Common Sense

Password Management #

Group Shared Passwords #

Enpass is suitable for a group of people to share passwords, for the following reasons:

  • It’s free, well-maintained.
  • Its encrypted database can be synced via Google Drive and changes to the database can be propagated to other members automatically.
  • The revision history is kept on Google Drive and can be back-uped offline.

For Personal Use #

I use Bitwarden.

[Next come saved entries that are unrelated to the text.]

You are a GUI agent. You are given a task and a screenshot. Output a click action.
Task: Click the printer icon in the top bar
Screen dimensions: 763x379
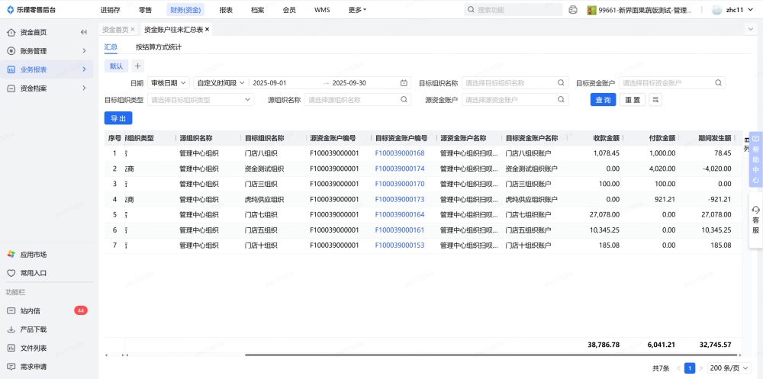[x=573, y=10]
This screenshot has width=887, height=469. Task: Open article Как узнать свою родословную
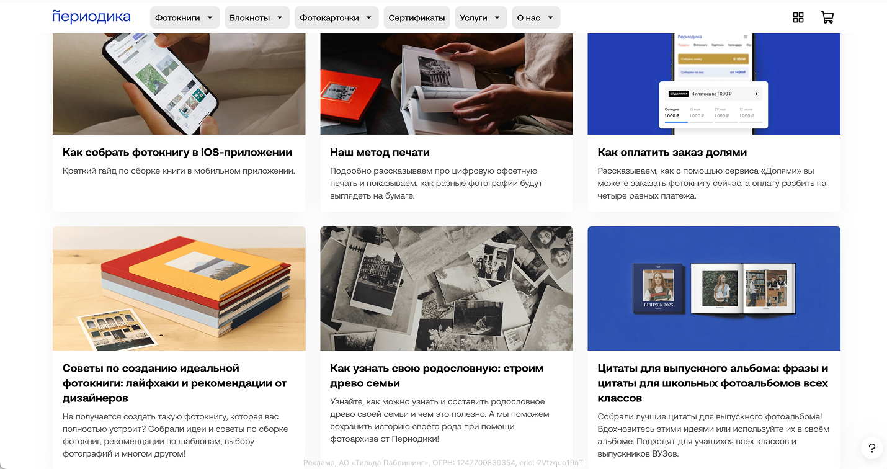[x=437, y=376]
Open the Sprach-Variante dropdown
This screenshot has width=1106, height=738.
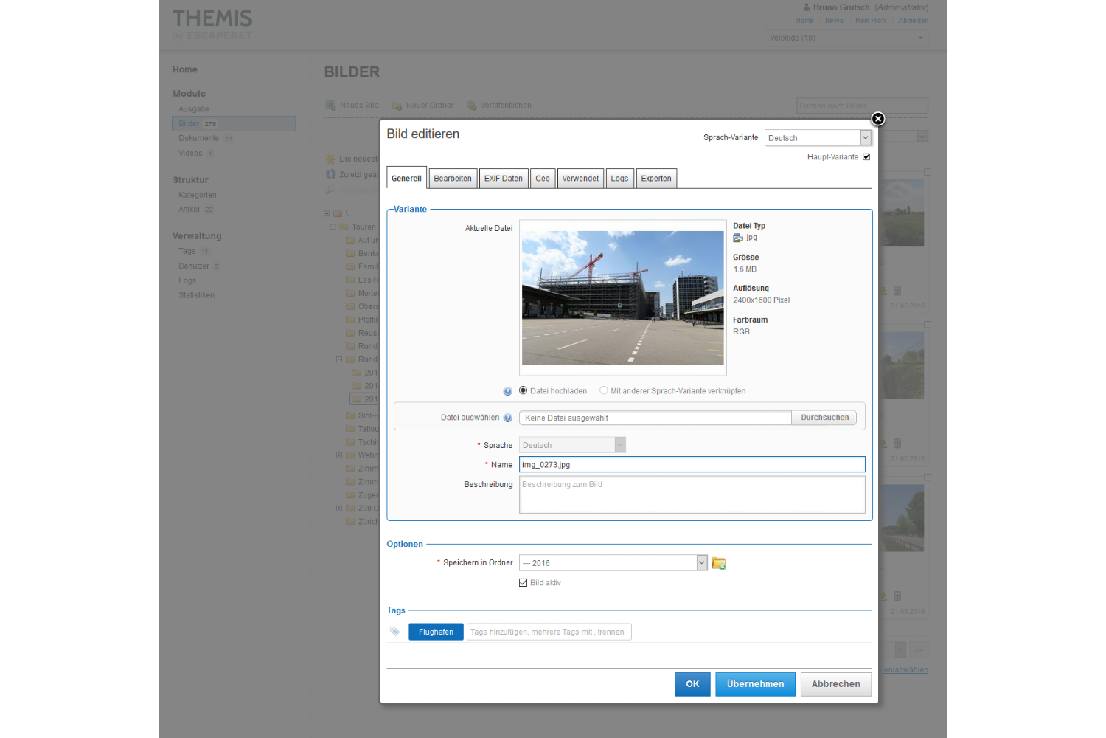(818, 138)
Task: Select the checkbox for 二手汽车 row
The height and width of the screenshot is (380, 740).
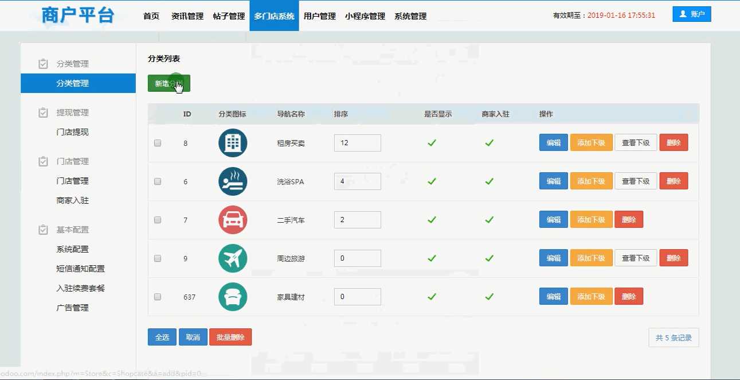Action: (x=158, y=220)
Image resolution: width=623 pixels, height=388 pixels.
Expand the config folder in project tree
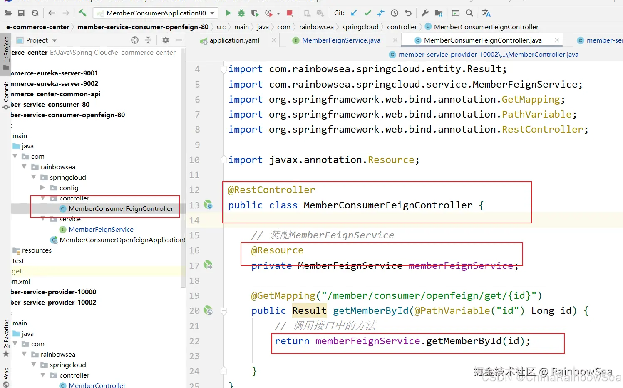pos(43,188)
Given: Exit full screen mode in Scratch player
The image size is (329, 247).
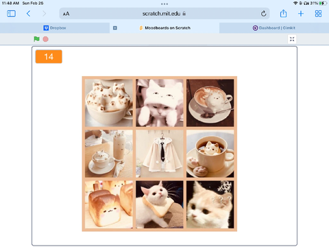Looking at the screenshot, I should (292, 39).
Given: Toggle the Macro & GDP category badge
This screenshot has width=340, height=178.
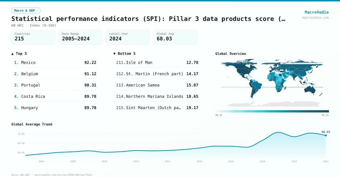Looking at the screenshot, I should (26, 10).
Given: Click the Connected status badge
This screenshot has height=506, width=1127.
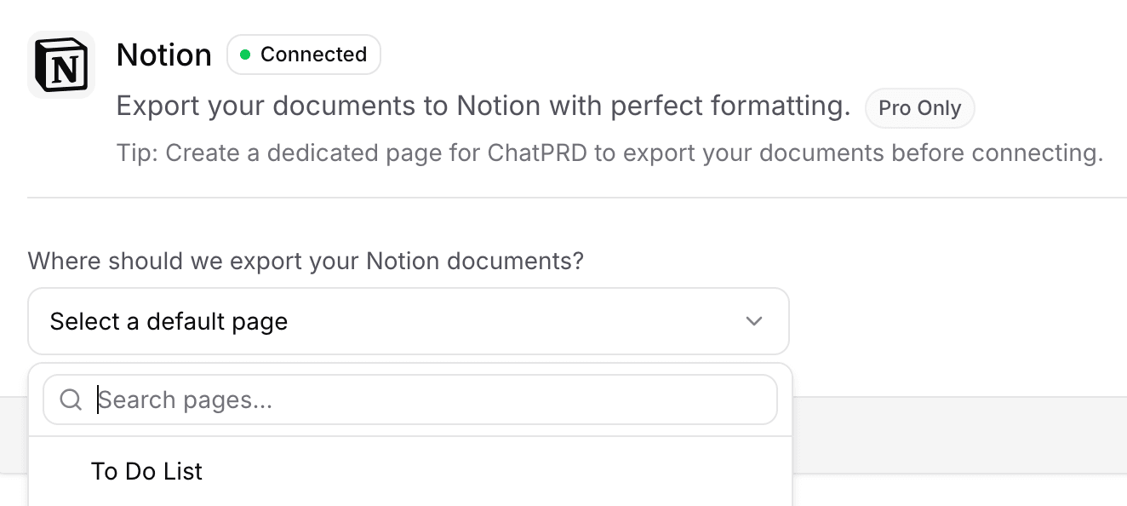Looking at the screenshot, I should (x=304, y=55).
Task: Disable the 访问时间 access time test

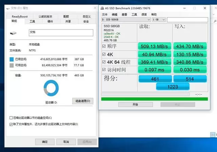Action: (104, 70)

Generating passwords and keeping high-entropy, unique passwords for each websites is very convenient.

SSH Keys Management #

Rule of thumb #

  • Don’t share SSH keys across multiple hosts; one key per host.
  • Every SSH key should be passphrase-protected
  • Use ECDSA (on older system, use RSA at least 4096 bits)
  • SSH keys should be stored in an encrypted file-system (LUKS or cryfs).
  • On Microsoft Windows, FUSE or LUKS file-system won’t work, use GPG-encrypted tar file and extract them on a tmpfs (see the guide below).

Add keys to ssh-agent on-demand #

Manually add SSH keys to ssh-agent can be burdensome; it’s also undesirable to type passphrases of many SSH keys on boot. Instead, we desire to decrypt a SSH key only when we are about to use it. Here’s how to:

Use gnome-keyring whenever possible. It’s very user-friendly. If it’s otherwise undesirable, use keychain to re-use ssh-agent easily:

  • In ~/.bash_profile
eval $(keychain --eval --agents ssh --inherit any --nogui --nocolor --quiet)
  • Add the following line directly to ~/.ssh/config: AddKeysToAgent yes

You’re done. Whenever a key is needed, the passphrase is being prompted on-demand.

Encrypted file-system: cryfs #

This trick keeps your SSH keys encrypted on Linux when not used.

  1. Enable user_allow_other in /etc/fuse.conf
  2. Mount the FUSE:
cryfs ~/.vault/.ssh/ ~/.ssh -- -o nonempty,allow_root

When ~/.ssh is still not mounted, we still want to access ~/.ssh/authorized_keys (this file is non-confidential), so change the path of the file in /etc/ssh/sshd_config: AuthorizedKeysFile to ~/.ssh-authorized_keys

GPG-encrypted SSH keys #

This trick keeps your SSH keys encrypted on Windows (with WSL) when not used.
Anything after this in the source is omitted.